** Opening RECORDED INFORMATION block **

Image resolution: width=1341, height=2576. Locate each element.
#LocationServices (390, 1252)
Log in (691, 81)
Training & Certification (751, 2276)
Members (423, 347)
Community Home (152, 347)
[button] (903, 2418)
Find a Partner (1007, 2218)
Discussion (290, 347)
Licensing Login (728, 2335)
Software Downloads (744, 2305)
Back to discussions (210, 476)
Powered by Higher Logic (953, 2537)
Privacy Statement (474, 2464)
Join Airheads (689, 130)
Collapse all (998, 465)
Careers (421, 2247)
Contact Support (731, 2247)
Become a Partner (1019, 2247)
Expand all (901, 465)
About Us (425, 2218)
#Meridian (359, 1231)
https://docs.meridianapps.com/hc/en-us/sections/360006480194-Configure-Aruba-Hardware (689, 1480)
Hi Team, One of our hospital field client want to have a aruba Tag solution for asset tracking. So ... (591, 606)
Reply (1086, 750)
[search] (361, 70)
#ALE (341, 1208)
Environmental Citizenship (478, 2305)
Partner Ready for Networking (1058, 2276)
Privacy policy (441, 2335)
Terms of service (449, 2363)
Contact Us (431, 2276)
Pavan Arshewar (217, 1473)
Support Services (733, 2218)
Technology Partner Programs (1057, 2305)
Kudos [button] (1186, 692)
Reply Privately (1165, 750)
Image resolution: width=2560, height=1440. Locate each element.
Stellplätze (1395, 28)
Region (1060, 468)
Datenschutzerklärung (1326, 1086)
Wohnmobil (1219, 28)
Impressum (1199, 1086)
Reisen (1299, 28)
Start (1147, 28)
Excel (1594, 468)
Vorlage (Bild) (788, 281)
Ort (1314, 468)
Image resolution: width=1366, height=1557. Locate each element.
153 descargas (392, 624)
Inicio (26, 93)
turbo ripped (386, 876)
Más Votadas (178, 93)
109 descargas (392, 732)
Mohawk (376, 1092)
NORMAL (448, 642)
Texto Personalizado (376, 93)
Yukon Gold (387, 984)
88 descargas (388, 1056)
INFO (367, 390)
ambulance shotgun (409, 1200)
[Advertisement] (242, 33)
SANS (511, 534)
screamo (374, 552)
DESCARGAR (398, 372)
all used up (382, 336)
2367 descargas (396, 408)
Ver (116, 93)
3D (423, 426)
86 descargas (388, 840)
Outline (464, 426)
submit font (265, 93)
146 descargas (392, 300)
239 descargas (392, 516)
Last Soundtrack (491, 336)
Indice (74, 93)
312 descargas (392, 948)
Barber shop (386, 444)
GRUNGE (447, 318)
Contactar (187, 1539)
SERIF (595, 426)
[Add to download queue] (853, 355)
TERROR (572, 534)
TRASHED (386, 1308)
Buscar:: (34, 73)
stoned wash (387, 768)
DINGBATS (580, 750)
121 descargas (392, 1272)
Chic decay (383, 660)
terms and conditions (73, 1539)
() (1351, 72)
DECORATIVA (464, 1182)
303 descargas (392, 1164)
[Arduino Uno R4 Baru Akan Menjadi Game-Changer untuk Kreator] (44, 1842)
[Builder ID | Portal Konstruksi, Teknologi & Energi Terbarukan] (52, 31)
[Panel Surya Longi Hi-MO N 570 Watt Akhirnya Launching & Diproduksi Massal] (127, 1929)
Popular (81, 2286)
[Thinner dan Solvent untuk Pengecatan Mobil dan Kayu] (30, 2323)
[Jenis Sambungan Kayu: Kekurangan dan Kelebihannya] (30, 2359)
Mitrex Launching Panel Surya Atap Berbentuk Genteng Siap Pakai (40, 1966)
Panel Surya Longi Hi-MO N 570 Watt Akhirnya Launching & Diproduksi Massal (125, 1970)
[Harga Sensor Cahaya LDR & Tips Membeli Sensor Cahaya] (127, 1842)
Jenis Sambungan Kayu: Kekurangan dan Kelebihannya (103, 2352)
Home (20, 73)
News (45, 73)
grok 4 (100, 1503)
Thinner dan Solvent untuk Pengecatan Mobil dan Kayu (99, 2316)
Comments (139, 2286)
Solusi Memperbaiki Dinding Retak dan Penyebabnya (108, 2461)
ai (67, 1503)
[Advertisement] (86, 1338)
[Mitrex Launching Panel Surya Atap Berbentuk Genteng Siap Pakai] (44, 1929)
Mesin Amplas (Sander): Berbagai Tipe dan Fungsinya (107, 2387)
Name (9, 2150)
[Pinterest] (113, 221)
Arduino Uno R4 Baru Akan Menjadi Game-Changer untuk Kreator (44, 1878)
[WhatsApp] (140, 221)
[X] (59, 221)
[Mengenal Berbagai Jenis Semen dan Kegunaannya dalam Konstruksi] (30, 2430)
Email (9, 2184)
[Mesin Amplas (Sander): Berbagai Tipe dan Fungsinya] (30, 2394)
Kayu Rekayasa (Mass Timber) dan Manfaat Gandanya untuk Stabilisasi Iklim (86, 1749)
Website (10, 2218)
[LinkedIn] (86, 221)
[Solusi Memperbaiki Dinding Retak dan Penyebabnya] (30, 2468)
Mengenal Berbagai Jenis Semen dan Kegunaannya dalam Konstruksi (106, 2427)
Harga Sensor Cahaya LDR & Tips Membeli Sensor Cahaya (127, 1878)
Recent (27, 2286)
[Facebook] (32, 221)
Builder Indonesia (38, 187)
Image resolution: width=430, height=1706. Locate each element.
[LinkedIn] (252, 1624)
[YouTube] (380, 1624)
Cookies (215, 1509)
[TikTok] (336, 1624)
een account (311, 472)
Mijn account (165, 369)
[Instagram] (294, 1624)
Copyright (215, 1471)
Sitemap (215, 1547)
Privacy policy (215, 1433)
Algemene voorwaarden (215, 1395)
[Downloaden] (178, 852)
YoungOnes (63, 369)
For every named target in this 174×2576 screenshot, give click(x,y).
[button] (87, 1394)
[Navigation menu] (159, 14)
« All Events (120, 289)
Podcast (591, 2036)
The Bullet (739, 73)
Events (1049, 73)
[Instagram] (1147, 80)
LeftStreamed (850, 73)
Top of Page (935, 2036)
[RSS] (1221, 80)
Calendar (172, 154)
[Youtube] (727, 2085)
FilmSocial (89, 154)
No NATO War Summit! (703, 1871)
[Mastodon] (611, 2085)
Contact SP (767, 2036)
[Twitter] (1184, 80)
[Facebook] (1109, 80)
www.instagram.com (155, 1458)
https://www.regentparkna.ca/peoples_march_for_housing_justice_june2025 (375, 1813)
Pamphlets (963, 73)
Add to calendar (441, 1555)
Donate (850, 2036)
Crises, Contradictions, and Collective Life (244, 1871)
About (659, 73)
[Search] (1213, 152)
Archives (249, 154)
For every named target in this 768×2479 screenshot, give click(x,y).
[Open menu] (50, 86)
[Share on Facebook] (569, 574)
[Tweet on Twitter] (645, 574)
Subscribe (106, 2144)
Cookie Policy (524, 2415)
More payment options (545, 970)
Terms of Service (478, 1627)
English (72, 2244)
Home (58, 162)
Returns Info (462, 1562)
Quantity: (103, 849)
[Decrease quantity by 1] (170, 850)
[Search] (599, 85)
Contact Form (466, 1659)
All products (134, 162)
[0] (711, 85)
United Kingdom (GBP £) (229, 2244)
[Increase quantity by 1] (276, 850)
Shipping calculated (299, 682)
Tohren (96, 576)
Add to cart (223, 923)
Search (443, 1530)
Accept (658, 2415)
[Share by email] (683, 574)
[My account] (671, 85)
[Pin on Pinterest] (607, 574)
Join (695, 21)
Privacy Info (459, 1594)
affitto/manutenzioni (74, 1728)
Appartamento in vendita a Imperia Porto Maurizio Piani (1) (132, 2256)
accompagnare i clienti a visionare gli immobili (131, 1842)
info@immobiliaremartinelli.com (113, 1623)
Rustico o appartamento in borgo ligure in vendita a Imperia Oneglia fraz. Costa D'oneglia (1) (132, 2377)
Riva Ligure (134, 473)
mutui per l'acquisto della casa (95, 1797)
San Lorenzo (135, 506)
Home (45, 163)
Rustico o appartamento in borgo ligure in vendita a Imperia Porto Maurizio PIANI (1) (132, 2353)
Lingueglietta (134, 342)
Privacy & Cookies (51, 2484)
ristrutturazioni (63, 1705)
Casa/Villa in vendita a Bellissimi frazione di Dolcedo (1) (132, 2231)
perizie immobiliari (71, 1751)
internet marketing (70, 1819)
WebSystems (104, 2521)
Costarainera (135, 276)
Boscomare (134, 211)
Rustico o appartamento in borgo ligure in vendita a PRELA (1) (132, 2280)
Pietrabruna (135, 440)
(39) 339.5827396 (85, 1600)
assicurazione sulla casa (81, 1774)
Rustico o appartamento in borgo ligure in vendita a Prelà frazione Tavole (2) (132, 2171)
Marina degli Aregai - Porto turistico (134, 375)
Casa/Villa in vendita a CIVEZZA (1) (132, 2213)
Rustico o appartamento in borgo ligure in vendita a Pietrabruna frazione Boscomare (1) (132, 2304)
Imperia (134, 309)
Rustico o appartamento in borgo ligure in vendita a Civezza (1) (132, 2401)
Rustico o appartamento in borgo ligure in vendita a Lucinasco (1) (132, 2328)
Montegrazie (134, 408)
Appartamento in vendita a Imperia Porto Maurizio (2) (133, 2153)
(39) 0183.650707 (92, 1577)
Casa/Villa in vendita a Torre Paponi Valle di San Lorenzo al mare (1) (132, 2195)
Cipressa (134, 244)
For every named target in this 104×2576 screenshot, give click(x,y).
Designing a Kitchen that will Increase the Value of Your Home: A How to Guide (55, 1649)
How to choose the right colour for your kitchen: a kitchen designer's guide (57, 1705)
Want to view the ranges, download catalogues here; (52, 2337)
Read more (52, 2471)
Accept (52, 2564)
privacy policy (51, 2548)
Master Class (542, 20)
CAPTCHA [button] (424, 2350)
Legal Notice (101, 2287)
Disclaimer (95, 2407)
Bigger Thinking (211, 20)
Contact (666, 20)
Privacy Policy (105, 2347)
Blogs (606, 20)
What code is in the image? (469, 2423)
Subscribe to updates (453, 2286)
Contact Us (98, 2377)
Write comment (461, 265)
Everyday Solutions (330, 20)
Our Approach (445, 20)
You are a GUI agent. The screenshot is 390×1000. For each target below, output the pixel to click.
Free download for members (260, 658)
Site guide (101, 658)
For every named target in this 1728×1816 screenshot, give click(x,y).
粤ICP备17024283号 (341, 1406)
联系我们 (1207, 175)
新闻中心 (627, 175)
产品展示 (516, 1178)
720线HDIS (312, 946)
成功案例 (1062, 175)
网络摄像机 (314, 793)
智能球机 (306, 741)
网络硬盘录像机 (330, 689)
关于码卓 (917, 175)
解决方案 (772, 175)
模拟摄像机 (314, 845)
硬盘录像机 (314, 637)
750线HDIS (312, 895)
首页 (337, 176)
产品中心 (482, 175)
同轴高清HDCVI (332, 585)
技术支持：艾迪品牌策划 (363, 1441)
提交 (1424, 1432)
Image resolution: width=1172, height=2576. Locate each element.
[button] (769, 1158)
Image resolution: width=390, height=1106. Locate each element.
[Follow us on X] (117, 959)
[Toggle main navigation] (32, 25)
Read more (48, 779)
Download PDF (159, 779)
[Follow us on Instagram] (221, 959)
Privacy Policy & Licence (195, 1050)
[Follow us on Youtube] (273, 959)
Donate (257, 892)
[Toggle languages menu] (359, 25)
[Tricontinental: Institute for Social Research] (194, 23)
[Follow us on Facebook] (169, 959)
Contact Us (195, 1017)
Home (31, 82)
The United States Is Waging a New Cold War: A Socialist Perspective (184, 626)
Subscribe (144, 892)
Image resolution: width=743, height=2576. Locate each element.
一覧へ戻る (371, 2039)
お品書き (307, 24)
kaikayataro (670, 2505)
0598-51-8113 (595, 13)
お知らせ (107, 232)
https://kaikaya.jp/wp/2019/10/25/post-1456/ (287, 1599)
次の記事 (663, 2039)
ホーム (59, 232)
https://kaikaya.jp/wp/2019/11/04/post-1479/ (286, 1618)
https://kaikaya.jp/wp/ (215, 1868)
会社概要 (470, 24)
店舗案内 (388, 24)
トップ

** Closing RECORDED INFORMATION block **

◆ TASK PROMPT ◆
Filter the records above, keeping each line that contains the word "untuk".

◆ RESULT FOR THIS TASK ◆
[Arduino Uno R4 Baru Akan Menjadi Game-Changer untuk Kreator] (44, 1842)
[Thinner dan Solvent untuk Pengecatan Mobil dan Kayu] (30, 2323)
Thinner dan Solvent untuk Pengecatan Mobil dan Kayu (99, 2316)
Arduino Uno R4 Baru Akan Menjadi Game-Changer untuk Kreator (44, 1878)
Kayu Rekayasa (Mass Timber) dan Manfaat Gandanya untuk Stabilisasi Iklim (86, 1749)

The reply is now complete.